Description of the task ::
Lines before the one containing "The height and width of the screenshot is (424, 773)." are left out. Retype that line and the rest through the end of the material exactly.

----

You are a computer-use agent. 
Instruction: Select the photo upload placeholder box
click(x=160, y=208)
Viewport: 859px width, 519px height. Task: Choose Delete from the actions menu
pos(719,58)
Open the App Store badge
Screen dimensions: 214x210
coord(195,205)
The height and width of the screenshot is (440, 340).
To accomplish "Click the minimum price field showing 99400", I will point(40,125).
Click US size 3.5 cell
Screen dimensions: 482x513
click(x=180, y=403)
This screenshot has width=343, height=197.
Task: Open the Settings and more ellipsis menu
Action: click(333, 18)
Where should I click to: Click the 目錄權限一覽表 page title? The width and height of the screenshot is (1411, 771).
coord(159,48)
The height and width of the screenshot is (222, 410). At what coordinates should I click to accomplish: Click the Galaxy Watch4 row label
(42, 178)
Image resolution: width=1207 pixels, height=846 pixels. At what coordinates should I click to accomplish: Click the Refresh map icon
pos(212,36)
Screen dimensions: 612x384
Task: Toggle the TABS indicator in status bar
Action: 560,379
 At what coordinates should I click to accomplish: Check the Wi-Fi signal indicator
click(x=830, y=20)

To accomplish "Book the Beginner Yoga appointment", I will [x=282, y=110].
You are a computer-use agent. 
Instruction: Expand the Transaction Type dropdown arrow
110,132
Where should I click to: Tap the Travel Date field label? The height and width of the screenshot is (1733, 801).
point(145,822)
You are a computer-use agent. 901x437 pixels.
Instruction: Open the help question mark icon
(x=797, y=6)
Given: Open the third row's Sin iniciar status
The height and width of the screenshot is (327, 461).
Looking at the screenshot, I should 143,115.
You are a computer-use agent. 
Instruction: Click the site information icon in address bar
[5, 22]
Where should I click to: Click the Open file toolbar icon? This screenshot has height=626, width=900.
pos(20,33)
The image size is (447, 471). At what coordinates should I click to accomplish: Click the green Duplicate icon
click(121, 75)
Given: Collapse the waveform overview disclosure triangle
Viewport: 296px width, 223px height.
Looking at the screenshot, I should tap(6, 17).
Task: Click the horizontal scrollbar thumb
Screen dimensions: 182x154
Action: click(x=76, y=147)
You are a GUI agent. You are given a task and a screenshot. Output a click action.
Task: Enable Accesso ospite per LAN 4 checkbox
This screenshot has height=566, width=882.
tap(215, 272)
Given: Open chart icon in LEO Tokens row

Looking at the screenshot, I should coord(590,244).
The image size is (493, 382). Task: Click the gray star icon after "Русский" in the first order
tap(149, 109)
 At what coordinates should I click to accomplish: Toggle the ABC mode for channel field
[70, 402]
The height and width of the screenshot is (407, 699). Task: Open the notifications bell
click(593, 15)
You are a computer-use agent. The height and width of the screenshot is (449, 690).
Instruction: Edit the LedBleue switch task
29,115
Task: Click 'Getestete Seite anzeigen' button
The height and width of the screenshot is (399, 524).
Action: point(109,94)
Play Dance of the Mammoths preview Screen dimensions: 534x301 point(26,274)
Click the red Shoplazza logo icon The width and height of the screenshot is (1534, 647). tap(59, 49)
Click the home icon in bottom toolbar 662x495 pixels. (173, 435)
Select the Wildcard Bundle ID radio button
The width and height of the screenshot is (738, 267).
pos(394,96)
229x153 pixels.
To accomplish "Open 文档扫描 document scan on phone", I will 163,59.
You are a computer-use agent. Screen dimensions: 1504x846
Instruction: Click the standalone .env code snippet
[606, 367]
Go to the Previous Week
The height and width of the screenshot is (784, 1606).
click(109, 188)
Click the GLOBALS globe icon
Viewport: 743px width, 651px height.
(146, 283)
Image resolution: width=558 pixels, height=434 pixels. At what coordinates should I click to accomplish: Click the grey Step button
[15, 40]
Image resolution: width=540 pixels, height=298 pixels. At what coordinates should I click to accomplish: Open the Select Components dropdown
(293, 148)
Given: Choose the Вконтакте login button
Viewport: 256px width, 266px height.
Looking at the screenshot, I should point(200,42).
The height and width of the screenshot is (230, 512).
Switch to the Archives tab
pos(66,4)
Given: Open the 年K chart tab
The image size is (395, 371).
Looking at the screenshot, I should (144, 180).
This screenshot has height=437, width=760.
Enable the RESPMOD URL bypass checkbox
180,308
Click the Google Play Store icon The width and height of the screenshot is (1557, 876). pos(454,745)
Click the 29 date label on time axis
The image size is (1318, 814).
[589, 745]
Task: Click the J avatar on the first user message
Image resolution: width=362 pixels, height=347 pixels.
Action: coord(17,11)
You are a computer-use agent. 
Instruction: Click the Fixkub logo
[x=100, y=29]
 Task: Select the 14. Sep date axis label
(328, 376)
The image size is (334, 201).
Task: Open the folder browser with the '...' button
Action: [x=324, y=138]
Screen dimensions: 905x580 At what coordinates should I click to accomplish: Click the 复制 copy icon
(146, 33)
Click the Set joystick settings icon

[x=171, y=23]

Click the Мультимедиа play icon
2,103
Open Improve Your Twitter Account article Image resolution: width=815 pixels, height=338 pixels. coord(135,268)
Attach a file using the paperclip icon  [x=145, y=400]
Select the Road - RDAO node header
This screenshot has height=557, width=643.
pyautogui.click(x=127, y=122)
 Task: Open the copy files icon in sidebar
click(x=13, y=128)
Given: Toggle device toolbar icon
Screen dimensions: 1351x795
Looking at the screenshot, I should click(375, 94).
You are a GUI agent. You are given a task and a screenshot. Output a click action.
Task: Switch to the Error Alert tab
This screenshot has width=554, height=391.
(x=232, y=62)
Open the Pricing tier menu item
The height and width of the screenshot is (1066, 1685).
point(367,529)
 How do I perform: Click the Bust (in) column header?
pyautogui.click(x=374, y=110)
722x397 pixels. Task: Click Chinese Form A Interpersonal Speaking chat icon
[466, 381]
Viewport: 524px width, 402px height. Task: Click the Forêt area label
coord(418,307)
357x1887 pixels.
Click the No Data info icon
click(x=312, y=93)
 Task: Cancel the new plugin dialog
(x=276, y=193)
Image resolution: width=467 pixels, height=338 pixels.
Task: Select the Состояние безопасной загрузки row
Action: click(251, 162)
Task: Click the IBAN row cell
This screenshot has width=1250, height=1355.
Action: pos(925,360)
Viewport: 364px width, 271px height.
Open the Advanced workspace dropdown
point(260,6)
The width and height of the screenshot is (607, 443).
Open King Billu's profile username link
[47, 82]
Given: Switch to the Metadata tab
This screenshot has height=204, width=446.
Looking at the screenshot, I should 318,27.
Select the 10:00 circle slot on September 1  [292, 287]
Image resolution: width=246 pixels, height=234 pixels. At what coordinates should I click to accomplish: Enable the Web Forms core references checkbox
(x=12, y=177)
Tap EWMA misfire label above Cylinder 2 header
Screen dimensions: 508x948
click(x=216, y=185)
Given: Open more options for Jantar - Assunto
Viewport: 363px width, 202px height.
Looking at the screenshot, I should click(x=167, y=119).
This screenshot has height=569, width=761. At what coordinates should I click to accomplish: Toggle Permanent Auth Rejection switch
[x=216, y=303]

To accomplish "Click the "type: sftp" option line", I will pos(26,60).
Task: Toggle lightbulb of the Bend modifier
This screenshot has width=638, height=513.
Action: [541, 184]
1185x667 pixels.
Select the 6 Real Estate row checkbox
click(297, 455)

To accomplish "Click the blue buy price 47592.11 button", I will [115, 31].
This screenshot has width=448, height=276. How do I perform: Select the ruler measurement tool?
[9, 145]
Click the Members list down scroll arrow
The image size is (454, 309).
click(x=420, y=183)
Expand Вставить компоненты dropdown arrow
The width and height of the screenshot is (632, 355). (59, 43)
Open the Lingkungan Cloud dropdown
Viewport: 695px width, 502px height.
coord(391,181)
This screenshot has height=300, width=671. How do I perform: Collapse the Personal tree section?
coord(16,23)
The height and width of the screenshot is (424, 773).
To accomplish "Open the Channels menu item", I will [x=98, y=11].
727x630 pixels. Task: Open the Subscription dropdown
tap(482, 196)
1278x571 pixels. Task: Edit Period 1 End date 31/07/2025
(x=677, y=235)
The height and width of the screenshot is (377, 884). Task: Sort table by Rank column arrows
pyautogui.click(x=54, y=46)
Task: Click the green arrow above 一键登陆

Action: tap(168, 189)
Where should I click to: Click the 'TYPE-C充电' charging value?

----

Solved exercise ::
The height and width of the screenshot is (424, 773).
To accomplish "Open the Channels menu item", I will [x=98, y=11].
727x630 pixels. Task: Open the Subscription dropdown
tap(482, 196)
1278x571 pixels. Task: Edit Period 1 End date 31/07/2025
(x=677, y=235)
The height and width of the screenshot is (377, 884). Task: Sort table by Rank column arrows
pyautogui.click(x=54, y=46)
Task: Click the green arrow above 一键登陆

Action: tap(168, 189)
Where should I click to: Click the 'TYPE-C充电' charging value?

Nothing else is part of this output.